EXERCISE DETAILS: Leaving out all pictures, return exactly the lines from the one that contains "Given: Click the" through the end of the data below.

* * * * * * *

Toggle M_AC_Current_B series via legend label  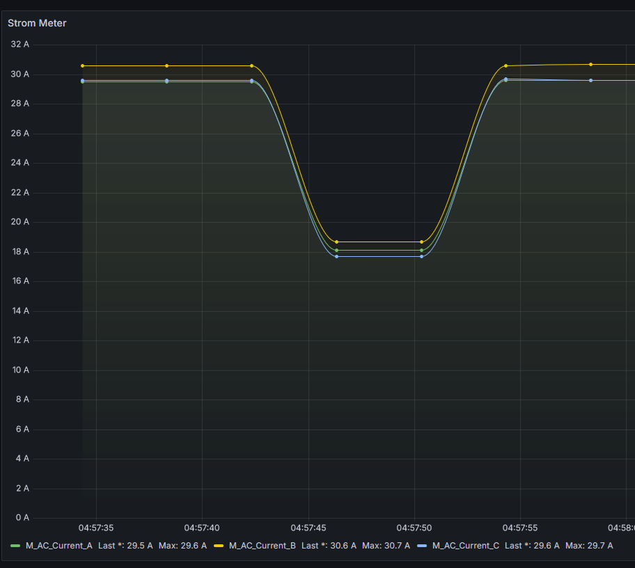(x=262, y=546)
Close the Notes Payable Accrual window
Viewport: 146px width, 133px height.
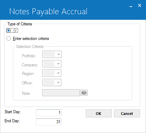point(140,5)
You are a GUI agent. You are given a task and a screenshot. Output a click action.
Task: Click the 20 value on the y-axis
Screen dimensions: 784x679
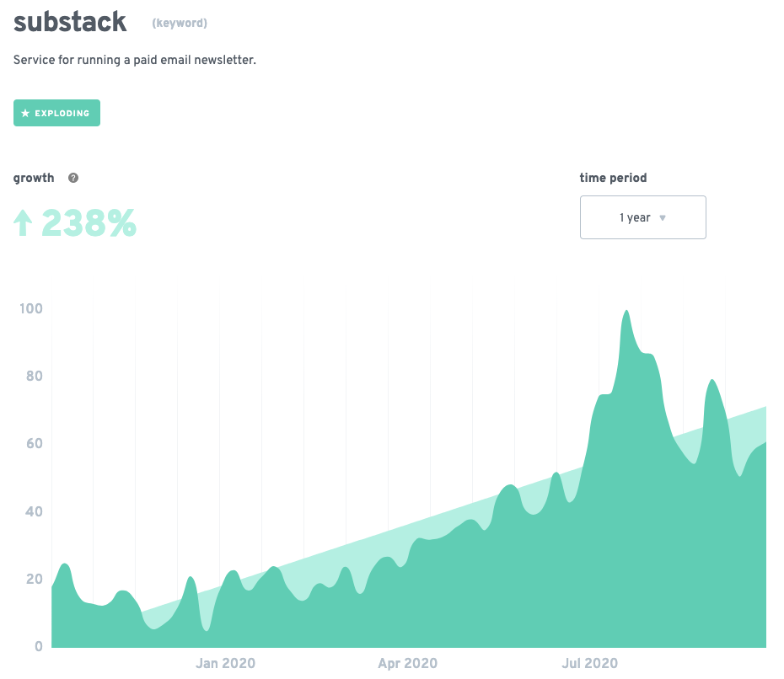point(33,580)
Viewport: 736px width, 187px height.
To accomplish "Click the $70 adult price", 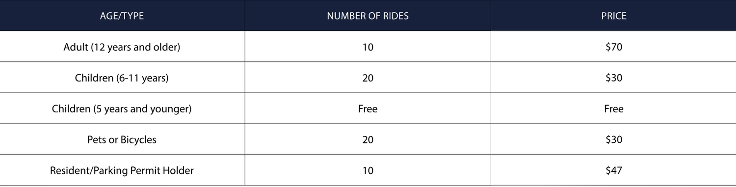I will point(614,48).
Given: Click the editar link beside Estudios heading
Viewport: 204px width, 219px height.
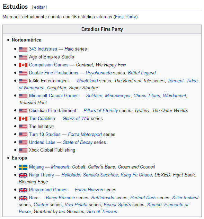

* * * * * * *

WRITTEN ANSWER:
Given: Click the editar link beside Estudios heading
Viewport: 204px width, 219px height.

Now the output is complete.